Cheerleader: Typically a wine writer [aka blogger] or just an overzealous vino-sapien who fawns over each and every wine they encounter, in an obsequious manner, lauds faux praise upon even plonkish wines [especially true of wine bloggers thirsty for ever growing supply of sample wines]

Pump Over: Does not mean you may need to change your shorts soon. In the wine world it is also known as rémontage, the process of pumping red wine up from the bottom of the tank and splashing it over the top of the fermenting must.

Length: The persistence of flavour in the mouth long after the wine is gone, a hallmark of a good wine.“The finish on this Sauternes reminds me of the sustain on that Les Paul guitar from This Is Spinal Tap. It goes on forever.”

Varietal: textbook quality of a grape. For example, a classic pinot noir tastes of fresh berries, spice and earthy vegetation, while a good New Zealand Sauvignon Blanc tends to give off fresh grass, citrus and bell pepper aromas. “Good varietal character on this pinot. Raspberry, beetroot, cinnamon – the whole nine yards.
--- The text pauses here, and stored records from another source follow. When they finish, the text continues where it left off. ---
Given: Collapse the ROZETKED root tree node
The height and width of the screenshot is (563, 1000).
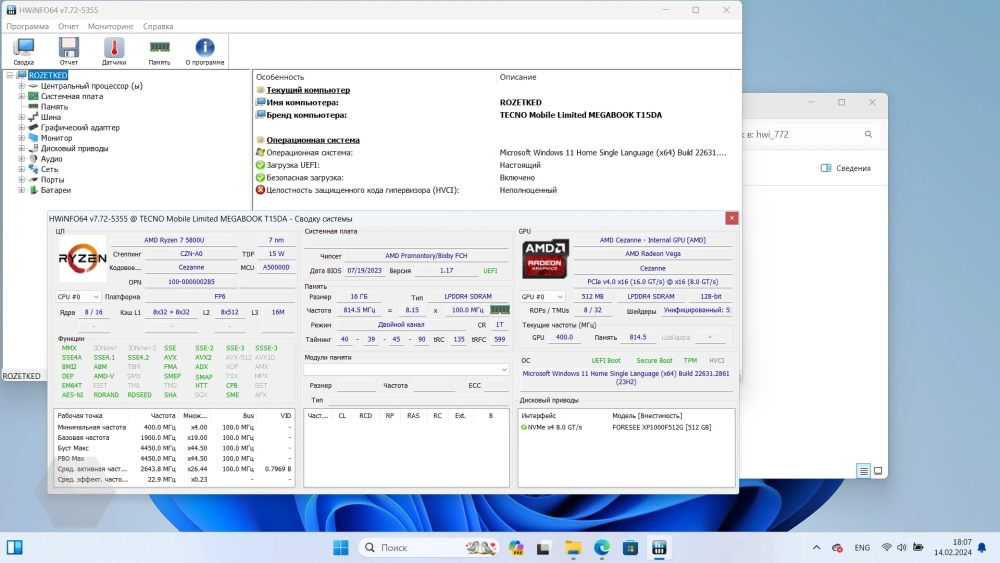Looking at the screenshot, I should (9, 75).

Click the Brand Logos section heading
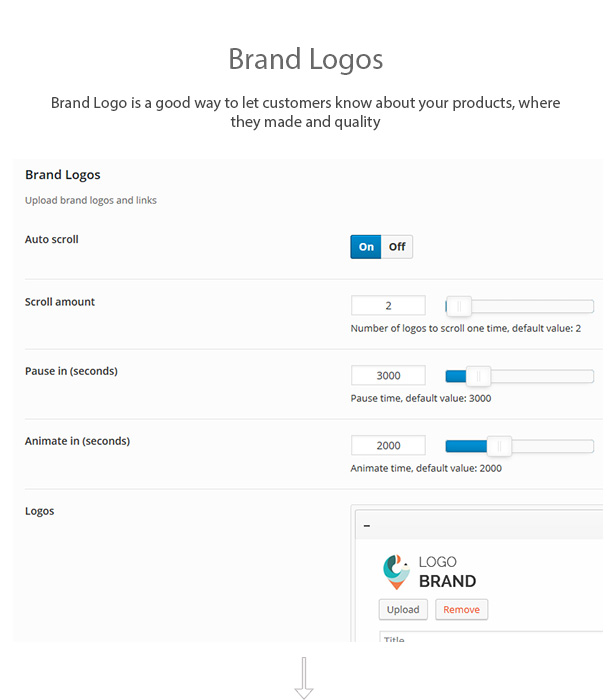62,175
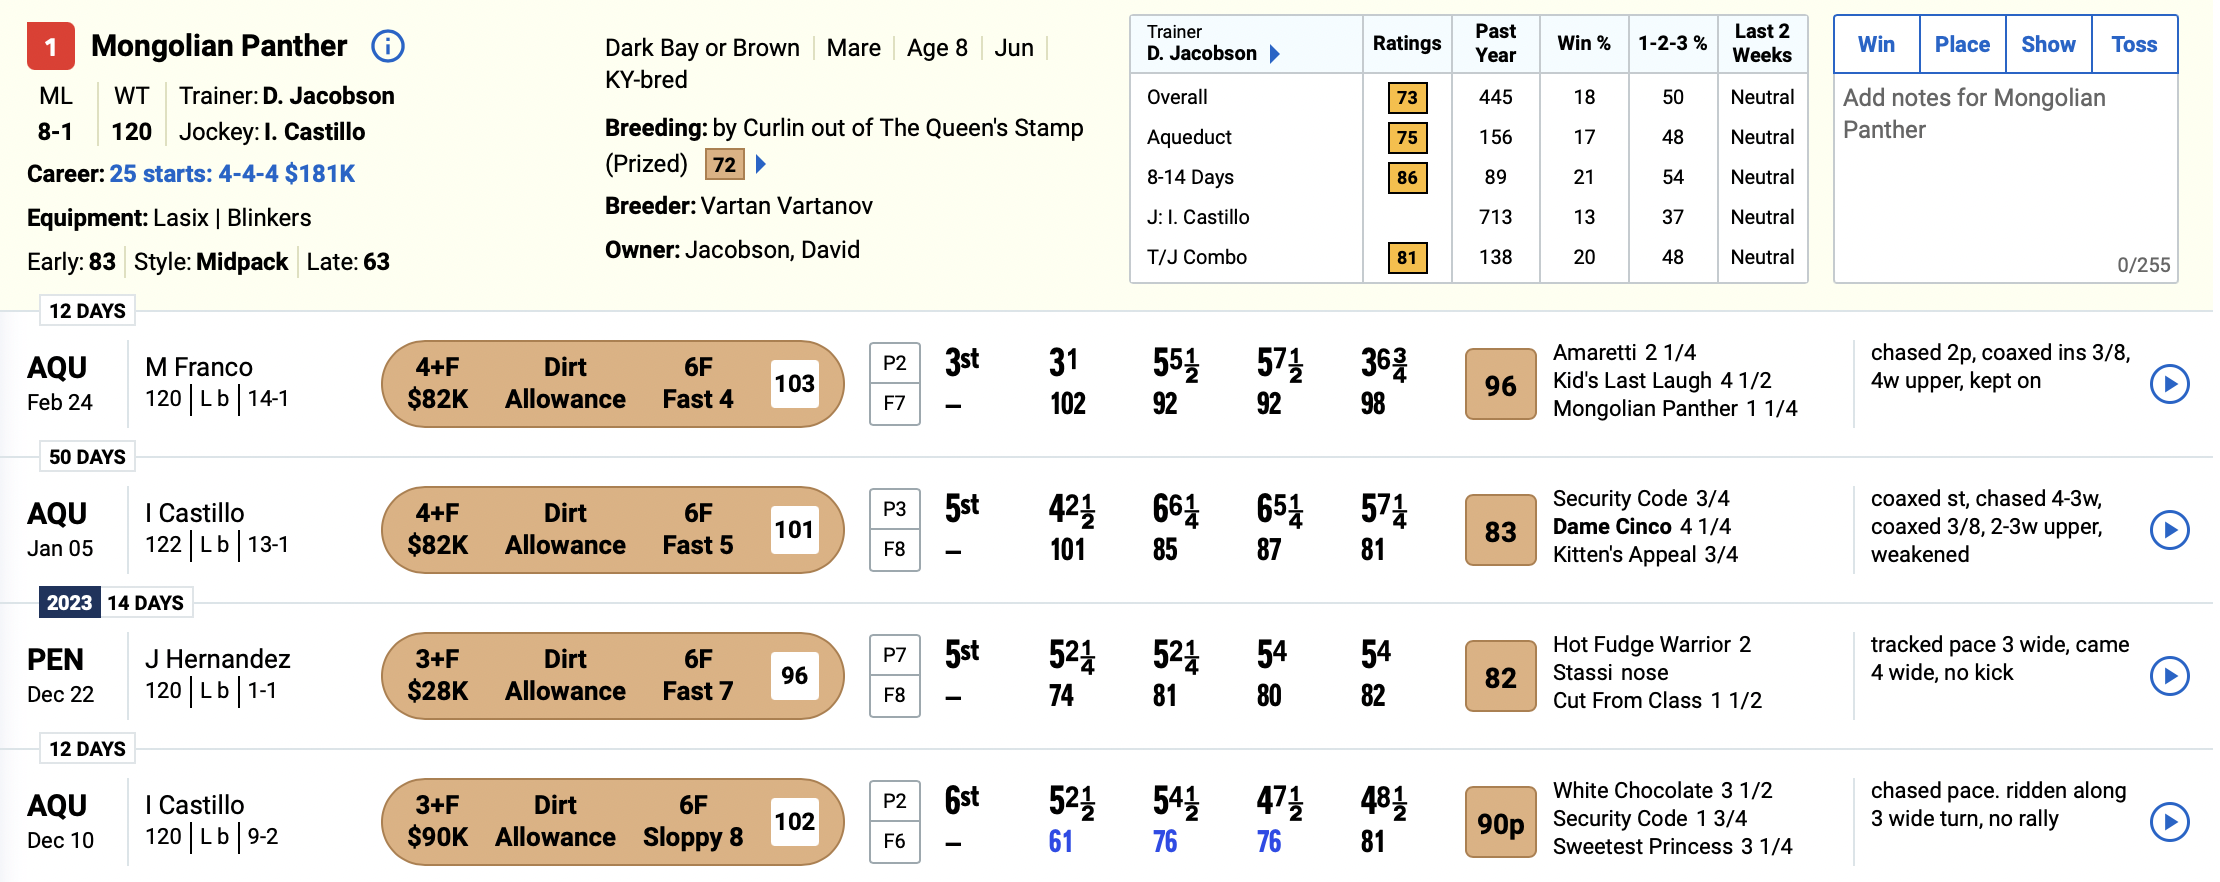Click the 90p speed figure badge
This screenshot has height=882, width=2220.
coord(1500,822)
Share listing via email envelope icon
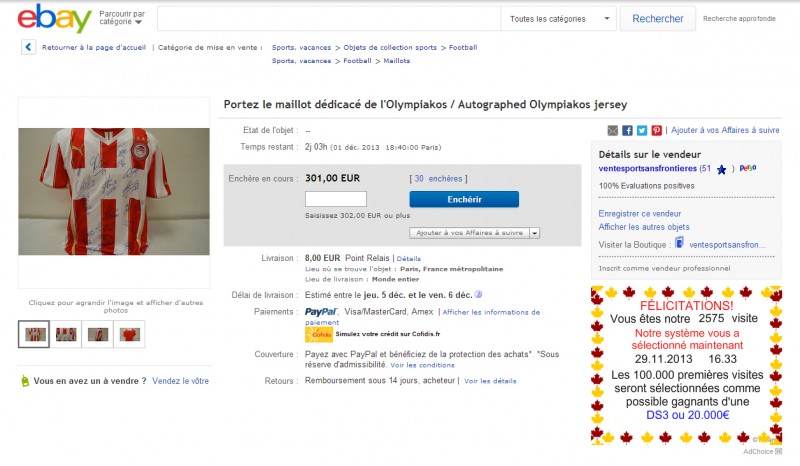The width and height of the screenshot is (800, 466). click(612, 130)
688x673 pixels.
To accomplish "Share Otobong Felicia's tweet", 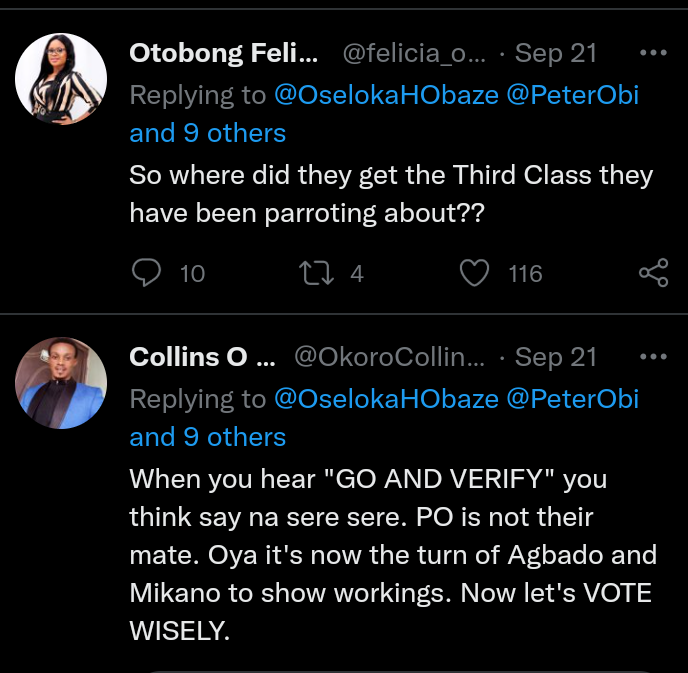I will pyautogui.click(x=653, y=273).
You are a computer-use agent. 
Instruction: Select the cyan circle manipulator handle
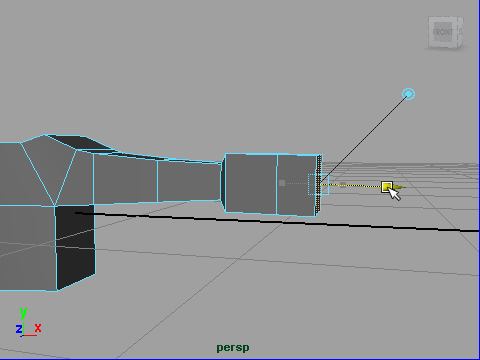(x=409, y=94)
More, please.”

Wine Diamonds: Tartrates, affectionately known by industry professionals as “wine diamonds,” are tiny, crystalline deposits that occur in wine [bottom of the glass] when potassium and tartaric acid, both naturally occurring products of grapes, bind together to form a crystal. They are completely harmless and natural. The formation of wine diamonds is seen much more often in white wines and far it's far less common in red wines.

Snobbery: Let's face it, all Winegeeks are snobs, and seek to dominate lesser, wrong-thinking men and impose their views on them. Come the Revolution, Winegeeks will rule over beer-, soda-, water- and milk-drinkers with an iron fist, doling out tiny portions of their precious fluid in exchange for adulation, worship and other appropriate responses. Contribution by Compleat Wine Geek

Balanced: It's a bit of a subjective call, but you typically know once you taste it. What wine geeks mean when the say a wine is "balanced" they mean all three component parts, such as *tannins, *fruit, *acidity and possibly sweetness, are correctly matched and in harmony, and none stands out inappropriately.

Assemblage: Is not you and a bunch of your radical friends chanting and carrying signs while hanging out in front of public buildings to criticize the government. No, no instead it is a common French term used to describe the process of making a wine by blending the component parts into one finished wine. Like many of the better wines you have come to know and love from places like Bordeaux.